BEGIN Exercise input

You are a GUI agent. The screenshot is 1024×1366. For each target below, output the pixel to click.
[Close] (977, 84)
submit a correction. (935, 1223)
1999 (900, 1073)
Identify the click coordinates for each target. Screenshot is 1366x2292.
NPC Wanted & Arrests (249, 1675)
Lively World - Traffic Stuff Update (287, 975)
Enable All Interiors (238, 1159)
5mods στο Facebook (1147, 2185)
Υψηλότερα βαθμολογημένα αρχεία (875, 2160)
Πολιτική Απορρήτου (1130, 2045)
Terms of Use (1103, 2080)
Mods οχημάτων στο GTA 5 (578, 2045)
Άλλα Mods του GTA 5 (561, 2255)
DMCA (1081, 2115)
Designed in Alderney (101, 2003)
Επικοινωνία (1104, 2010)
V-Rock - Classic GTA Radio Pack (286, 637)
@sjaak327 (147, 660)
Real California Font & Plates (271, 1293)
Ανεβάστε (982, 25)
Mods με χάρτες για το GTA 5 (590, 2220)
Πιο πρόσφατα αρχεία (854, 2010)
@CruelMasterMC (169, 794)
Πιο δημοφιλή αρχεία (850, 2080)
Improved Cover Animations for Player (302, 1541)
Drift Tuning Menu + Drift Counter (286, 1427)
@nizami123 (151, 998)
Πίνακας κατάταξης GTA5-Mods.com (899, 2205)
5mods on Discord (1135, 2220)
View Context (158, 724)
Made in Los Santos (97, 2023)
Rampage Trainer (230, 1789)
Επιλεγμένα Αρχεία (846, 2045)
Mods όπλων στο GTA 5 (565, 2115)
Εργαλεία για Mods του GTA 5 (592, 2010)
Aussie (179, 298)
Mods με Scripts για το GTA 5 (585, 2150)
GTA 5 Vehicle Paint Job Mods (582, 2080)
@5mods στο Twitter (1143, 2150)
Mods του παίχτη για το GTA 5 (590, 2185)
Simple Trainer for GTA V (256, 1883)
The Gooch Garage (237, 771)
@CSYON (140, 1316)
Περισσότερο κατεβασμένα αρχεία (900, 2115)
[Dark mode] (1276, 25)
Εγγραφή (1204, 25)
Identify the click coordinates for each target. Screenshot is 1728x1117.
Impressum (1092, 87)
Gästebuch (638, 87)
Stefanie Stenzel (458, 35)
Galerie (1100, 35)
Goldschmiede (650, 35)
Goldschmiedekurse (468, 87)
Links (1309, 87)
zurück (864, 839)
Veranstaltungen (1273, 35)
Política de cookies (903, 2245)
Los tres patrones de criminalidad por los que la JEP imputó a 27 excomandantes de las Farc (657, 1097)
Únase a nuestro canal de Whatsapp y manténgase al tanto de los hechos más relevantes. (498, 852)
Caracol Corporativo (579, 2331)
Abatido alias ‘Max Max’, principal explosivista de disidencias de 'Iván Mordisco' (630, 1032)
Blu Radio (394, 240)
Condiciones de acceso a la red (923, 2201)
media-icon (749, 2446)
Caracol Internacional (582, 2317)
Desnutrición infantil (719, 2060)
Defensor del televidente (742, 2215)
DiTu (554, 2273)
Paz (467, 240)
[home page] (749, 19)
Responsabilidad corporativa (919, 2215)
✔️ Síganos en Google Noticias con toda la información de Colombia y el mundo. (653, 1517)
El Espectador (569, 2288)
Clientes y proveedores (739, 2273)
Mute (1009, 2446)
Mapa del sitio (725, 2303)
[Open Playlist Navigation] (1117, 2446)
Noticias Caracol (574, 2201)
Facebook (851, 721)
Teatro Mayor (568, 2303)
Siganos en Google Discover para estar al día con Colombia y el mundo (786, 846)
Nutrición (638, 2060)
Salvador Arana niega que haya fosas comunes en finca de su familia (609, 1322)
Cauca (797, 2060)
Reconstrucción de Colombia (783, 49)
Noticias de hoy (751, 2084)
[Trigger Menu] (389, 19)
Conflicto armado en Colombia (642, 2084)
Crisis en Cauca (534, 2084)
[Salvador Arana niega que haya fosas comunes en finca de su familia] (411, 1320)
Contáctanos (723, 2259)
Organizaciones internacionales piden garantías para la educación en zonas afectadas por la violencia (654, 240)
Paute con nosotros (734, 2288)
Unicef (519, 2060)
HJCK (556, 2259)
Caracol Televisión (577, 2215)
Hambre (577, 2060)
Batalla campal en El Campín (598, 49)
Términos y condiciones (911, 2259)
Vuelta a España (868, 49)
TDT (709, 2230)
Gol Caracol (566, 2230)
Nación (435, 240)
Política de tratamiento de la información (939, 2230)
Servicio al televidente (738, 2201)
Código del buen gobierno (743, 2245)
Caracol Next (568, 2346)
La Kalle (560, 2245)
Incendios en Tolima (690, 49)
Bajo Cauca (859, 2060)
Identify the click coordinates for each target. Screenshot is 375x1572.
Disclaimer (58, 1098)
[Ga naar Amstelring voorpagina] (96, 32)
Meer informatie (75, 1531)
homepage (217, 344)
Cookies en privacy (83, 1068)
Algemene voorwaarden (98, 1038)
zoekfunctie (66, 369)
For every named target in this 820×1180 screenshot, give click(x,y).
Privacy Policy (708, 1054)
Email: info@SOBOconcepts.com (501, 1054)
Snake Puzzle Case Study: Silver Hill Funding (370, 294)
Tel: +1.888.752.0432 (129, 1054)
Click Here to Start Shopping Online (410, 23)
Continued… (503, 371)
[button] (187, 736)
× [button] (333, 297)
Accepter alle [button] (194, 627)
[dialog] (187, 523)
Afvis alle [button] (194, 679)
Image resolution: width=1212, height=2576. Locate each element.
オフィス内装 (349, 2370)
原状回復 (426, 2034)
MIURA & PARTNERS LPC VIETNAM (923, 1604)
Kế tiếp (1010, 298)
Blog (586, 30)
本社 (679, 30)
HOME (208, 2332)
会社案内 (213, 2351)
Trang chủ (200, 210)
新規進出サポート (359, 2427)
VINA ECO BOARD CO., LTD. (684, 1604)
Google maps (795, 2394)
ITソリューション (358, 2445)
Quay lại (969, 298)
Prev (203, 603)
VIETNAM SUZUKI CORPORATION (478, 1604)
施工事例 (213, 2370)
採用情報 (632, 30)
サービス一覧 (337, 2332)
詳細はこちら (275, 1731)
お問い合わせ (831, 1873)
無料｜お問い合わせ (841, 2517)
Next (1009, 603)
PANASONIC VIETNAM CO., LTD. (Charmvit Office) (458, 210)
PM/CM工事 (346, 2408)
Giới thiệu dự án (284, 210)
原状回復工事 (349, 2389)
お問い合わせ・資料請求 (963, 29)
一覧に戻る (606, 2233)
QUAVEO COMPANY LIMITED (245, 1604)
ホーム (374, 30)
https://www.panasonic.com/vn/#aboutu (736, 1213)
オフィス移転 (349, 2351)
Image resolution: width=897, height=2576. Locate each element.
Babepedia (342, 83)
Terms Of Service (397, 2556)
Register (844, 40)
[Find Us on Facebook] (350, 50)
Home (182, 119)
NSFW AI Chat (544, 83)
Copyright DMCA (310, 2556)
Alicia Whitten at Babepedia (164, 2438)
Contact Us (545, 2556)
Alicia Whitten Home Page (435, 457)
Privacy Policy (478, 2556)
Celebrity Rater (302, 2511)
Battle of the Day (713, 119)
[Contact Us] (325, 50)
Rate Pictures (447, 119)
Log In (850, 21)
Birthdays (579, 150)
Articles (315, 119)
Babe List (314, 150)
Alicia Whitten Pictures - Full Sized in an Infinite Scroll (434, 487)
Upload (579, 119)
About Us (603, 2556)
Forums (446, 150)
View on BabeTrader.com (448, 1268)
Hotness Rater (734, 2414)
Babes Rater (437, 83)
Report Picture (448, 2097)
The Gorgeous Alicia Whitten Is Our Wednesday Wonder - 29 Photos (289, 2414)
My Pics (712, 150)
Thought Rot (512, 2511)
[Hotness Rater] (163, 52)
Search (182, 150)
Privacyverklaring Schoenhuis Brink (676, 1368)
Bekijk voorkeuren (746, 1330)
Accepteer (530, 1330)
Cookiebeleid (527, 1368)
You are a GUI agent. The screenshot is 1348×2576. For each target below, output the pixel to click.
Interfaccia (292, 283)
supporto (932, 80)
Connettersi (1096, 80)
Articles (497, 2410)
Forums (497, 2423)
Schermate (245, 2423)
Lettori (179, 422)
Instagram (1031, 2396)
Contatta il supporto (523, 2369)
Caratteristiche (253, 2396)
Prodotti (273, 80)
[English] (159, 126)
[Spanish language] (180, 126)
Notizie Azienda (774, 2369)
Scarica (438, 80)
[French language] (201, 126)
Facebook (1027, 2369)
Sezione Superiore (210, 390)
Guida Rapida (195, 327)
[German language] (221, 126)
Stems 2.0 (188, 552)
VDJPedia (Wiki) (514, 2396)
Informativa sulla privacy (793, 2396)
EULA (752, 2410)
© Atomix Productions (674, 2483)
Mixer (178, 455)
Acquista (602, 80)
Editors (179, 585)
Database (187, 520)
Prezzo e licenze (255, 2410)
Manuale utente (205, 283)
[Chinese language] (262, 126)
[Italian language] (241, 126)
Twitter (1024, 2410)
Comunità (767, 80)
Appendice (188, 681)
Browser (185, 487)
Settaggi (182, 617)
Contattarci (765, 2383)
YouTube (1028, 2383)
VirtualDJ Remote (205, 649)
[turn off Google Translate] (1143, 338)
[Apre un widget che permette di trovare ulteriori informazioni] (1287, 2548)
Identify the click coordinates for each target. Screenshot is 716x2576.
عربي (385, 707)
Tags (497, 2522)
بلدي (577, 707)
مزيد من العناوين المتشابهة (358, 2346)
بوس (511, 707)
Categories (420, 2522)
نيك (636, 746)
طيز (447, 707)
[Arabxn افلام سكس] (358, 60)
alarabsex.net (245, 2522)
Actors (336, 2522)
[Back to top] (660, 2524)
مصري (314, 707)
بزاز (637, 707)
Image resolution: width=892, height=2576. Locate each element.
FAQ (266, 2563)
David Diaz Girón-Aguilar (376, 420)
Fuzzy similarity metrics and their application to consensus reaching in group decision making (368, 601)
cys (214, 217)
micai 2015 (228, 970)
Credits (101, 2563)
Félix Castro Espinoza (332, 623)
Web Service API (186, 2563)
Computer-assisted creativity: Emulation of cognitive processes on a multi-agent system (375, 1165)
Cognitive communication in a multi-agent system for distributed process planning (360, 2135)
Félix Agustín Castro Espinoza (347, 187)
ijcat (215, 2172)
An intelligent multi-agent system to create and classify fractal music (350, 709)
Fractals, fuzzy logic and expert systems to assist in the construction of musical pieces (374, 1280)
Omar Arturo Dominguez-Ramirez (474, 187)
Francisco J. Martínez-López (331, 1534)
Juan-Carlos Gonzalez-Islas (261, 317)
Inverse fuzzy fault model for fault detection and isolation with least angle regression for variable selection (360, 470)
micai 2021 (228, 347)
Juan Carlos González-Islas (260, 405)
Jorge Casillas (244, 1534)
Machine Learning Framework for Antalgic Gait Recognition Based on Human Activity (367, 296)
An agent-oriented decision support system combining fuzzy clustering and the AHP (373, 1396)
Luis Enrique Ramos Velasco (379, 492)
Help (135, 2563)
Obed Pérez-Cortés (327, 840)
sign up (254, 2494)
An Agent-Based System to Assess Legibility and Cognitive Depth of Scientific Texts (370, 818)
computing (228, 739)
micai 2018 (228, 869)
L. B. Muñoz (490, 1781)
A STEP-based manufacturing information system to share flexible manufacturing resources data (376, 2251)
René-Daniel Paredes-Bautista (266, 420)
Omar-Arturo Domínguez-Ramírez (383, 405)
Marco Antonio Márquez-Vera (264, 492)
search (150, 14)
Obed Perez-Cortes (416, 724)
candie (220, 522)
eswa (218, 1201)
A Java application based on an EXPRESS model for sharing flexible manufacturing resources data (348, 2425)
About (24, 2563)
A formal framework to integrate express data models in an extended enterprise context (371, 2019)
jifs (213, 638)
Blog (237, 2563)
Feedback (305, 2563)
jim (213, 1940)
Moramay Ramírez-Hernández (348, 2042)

END Exercise input

● **What the task requires**
Within the data above, the span starting at the line containing "Accepteer (530, 1330)" and ending at the line containing "Forums (497, 2423)" is to be retyped exactly, with no other lines.

● **Written answer**
Accepteer (530, 1330)
Cookiebeleid (527, 1368)
You are a GUI agent. The screenshot is 1348×2576. For each target below, output the pixel to click.
Interfaccia (292, 283)
supporto (932, 80)
Connettersi (1096, 80)
Articles (497, 2410)
Forums (497, 2423)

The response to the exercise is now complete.